Each entry needs to be restated exactly as written.

▶ [Provided records]:
--- START ---
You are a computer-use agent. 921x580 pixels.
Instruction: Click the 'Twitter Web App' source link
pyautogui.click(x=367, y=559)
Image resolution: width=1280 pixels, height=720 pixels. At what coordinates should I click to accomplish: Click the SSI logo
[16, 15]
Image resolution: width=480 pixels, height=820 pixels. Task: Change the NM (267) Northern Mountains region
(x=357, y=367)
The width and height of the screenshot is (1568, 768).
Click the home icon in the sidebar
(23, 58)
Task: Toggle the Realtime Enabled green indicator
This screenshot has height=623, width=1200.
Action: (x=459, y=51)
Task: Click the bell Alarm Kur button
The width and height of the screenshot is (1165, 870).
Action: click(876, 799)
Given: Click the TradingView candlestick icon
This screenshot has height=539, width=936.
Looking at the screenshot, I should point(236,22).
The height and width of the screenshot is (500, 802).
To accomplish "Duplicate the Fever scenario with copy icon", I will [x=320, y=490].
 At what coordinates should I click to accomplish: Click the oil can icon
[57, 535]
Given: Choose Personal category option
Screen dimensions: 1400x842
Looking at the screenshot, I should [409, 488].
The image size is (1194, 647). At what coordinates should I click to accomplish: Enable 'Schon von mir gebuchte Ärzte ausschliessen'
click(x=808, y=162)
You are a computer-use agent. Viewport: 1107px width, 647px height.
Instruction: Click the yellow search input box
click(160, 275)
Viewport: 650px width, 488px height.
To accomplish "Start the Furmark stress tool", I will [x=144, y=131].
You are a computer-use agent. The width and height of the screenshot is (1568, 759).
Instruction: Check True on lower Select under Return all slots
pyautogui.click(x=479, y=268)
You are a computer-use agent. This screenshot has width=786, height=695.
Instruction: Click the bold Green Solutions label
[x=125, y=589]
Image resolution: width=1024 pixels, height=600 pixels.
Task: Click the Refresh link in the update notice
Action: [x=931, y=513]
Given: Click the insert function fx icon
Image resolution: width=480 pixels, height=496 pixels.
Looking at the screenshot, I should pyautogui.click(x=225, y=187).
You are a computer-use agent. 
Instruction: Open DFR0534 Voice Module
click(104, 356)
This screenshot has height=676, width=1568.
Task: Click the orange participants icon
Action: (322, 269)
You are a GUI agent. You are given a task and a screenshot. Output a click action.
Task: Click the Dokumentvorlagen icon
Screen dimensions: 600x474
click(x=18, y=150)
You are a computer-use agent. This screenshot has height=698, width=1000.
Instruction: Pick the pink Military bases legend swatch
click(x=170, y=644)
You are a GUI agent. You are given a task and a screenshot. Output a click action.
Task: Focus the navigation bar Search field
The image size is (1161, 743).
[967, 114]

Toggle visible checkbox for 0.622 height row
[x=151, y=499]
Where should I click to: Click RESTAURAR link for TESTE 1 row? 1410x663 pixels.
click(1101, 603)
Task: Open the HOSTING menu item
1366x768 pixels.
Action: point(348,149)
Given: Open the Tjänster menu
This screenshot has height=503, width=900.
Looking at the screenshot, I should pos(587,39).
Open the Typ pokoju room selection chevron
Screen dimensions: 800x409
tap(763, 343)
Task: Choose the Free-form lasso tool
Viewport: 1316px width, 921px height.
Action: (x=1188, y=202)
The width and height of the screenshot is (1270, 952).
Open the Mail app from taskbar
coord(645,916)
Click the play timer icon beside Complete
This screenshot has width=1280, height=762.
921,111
--- END ---
▶ [Answer to the exercise]:
You are a computer-use agent. 921x580 pixels.
Instruction: Click the 'Twitter Web App' source link
pyautogui.click(x=367, y=559)
Image resolution: width=1280 pixels, height=720 pixels. At what coordinates should I click to accomplish: Click the SSI logo
[16, 15]
Image resolution: width=480 pixels, height=820 pixels. Task: Change the NM (267) Northern Mountains region
(x=357, y=367)
The width and height of the screenshot is (1568, 768).
Click the home icon in the sidebar
(23, 58)
Task: Toggle the Realtime Enabled green indicator
This screenshot has height=623, width=1200.
Action: (x=459, y=51)
Task: Click the bell Alarm Kur button
The width and height of the screenshot is (1165, 870).
Action: click(876, 799)
Given: Click the TradingView candlestick icon
This screenshot has height=539, width=936.
Looking at the screenshot, I should point(236,22).
The height and width of the screenshot is (500, 802).
To accomplish "Duplicate the Fever scenario with copy icon", I will [x=320, y=490].
 At what coordinates should I click to accomplish: Click the oil can icon
[57, 535]
Given: Choose Personal category option
Screen dimensions: 1400x842
Looking at the screenshot, I should [409, 488].
The image size is (1194, 647). At what coordinates should I click to accomplish: Enable 'Schon von mir gebuchte Ärzte ausschliessen'
click(x=808, y=162)
You are a computer-use agent. Viewport: 1107px width, 647px height.
Instruction: Click the yellow search input box
click(160, 275)
Viewport: 650px width, 488px height.
To accomplish "Start the Furmark stress tool", I will [x=144, y=131].
You are a computer-use agent. The width and height of the screenshot is (1568, 759).
Instruction: Check True on lower Select under Return all slots
pyautogui.click(x=479, y=268)
You are a computer-use agent. This screenshot has width=786, height=695.
Instruction: Click the bold Green Solutions label
[x=125, y=589]
Image resolution: width=1024 pixels, height=600 pixels.
Task: Click the Refresh link in the update notice
Action: [x=931, y=513]
Given: Click the insert function fx icon
Image resolution: width=480 pixels, height=496 pixels.
Looking at the screenshot, I should pyautogui.click(x=225, y=187).
You are a computer-use agent. 
Instruction: Open DFR0534 Voice Module
click(104, 356)
This screenshot has height=676, width=1568.
Task: Click the orange participants icon
Action: (322, 269)
You are a GUI agent. You are given a task and a screenshot. Output a click action.
Task: Click the Dokumentvorlagen icon
Screen dimensions: 600x474
click(x=18, y=150)
You are a computer-use agent. This screenshot has height=698, width=1000.
Instruction: Pick the pink Military bases legend swatch
click(x=170, y=644)
You are a GUI agent. You are given a task and a screenshot. Output a click action.
Task: Focus the navigation bar Search field
The image size is (1161, 743).
[967, 114]

Toggle visible checkbox for 0.622 height row
[x=151, y=499]
Where should I click to: Click RESTAURAR link for TESTE 1 row? 1410x663 pixels.
click(1101, 603)
Task: Open the HOSTING menu item
1366x768 pixels.
Action: point(348,149)
Given: Open the Tjänster menu
This screenshot has height=503, width=900.
Looking at the screenshot, I should pos(587,39).
Open the Typ pokoju room selection chevron
Screen dimensions: 800x409
tap(763, 343)
Task: Choose the Free-form lasso tool
Viewport: 1316px width, 921px height.
Action: (x=1188, y=202)
The width and height of the screenshot is (1270, 952).
Open the Mail app from taskbar
coord(645,916)
Click the play timer icon beside Complete
This screenshot has width=1280, height=762.
921,111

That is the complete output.